• _EXERCISE PROMPT_:
The lines below starting at the line containing "Zdravstvo (28, 1881)" and ending at the line containing "Završeno uređenje postojećeg dječjeg igrališta u" are to be repeated exactly, with both ends kept and nothing else added.

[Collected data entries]
=-=-=
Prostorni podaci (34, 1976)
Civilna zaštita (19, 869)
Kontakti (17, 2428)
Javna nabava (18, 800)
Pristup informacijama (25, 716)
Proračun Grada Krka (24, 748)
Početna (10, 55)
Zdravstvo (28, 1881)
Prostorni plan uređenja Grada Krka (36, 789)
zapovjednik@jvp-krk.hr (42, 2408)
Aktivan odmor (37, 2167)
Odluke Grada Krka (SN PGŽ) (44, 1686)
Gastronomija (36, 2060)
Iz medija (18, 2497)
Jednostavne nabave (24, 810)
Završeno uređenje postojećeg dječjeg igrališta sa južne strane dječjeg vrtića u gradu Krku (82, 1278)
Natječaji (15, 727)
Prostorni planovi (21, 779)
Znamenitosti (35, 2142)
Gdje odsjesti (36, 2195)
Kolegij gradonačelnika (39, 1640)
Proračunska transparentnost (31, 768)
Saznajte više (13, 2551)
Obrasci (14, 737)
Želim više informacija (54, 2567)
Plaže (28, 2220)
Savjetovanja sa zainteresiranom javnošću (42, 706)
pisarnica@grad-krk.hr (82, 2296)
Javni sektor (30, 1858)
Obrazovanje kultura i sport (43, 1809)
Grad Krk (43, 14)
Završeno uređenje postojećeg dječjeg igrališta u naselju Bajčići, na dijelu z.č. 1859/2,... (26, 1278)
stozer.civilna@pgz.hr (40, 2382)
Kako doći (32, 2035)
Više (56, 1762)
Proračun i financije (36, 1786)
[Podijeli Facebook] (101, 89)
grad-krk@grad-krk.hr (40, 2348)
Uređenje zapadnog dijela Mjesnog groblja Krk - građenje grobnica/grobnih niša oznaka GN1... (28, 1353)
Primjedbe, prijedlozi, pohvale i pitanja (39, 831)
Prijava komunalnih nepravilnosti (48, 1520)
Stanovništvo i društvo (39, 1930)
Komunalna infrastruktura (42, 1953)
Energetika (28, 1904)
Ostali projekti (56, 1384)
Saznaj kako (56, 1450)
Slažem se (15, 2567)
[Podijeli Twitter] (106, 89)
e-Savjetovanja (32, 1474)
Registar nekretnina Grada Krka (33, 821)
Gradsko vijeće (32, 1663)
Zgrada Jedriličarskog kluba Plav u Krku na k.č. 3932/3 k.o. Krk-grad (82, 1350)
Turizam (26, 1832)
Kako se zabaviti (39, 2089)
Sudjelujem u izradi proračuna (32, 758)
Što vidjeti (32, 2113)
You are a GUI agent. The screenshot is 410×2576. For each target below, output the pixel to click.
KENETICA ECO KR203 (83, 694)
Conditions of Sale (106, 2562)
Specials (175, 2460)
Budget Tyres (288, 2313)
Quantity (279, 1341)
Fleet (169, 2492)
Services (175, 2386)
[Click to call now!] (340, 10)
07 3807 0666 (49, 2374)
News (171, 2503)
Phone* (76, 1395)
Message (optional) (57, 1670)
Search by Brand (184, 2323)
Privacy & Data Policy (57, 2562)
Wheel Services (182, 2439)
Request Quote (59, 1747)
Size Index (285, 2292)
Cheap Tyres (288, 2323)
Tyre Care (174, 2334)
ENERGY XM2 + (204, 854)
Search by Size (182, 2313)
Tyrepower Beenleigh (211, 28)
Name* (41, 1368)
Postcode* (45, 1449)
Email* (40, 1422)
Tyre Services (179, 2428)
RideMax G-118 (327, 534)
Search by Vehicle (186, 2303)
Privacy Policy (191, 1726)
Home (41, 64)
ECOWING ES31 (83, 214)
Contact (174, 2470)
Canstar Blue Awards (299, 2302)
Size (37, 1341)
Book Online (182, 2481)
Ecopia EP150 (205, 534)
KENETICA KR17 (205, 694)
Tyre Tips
=-=-=
• _EXPECTED ANSWER_:
Zdravstvo (28, 1881)
Prostorni plan uređenja Grada Krka (36, 789)
zapovjednik@jvp-krk.hr (42, 2408)
Aktivan odmor (37, 2167)
Odluke Grada Krka (SN PGŽ) (44, 1686)
Gastronomija (36, 2060)
Iz medija (18, 2497)
Jednostavne nabave (24, 810)
Završeno uređenje postojećeg dječjeg igrališta sa južne strane dječjeg vrtića u gradu Krku (82, 1278)
Natječaji (15, 727)
Prostorni planovi (21, 779)
Znamenitosti (35, 2142)
Gdje odsjesti (36, 2195)
Kolegij gradonačelnika (39, 1640)
Proračunska transparentnost (31, 768)
Saznajte više (13, 2551)
Obrasci (14, 737)
Želim više informacija (54, 2567)
Plaže (28, 2220)
Savjetovanja sa zainteresiranom javnošću (42, 706)
pisarnica@grad-krk.hr (82, 2296)
Javni sektor (30, 1858)
Obrazovanje kultura i sport (43, 1809)
Grad Krk (43, 14)
Završeno uređenje postojećeg dječjeg igrališta u naselju Bajčići, na dijelu z.č. 1859/2,... (26, 1278)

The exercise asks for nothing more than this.